As anticipated, Alameda County, which includes Berkeley, has met the COVID-19 cases and positivity rates metrics to be able to shift from purple to the less restrictive red tier. From Wednesday, March 10, many businesses will be able to re-open indoor operations, albeit under certain restrictions.

The adjusted daily new case rate per 100,000 residents in the county is now 4.8, with a testing positivity rate of 1.8%, and a health equity quartile positivity rate of 2.6%.

The following are the businesses and activities that are allowed to open indoors starting March 10, with capacity restrictions and modifications:

  • Restaurants: 25%  maximum capacity or 100 people, whichever is fewer
  • Retail: 50%  maximum capacity and food courts permitted with indoor dining restrictions
  • Grocery stores: full capacity while following retail industry guidance
  • Movie theaters: 25% maximum capacity or 100 people, whichever is fewer
  • Museums, zoos and aquariums: 25% maximum capacity
  • Gyms, fitness centers and studios (including at hotels): 10% maximum capacity and climbing walls are permitted

The shift in tier allows schools to reopen across all grades.
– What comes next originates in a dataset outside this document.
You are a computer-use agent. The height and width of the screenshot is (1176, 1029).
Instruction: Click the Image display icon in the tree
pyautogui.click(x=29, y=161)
Berkeley Unified announced Monday that it making in-person classes available for all elementary school students, five days a week starting on March 29. In a tweet Tuesday about the tier change, Berkeley Mayor Jesse Arreguín stressed his commitment to prioritizing frontline workers and educators for vaccinations and his desire to see all schools reopen.

In its press release about the announcement, Alameda County Health Officer Nicholas Moss struck a note of caution, however. “Alameda County’s case rate is on the decline and vaccinations of vulnerable residents and our frontline workers are progressing but the COVID-19 pandemic is not over,” he said. “As more activities and businesses open indoors and more people from different households mix, the risk of becoming infected increases. The majority of Alameda County residents have not been vaccinated, so we must continue to take precautions to keep each other safe.”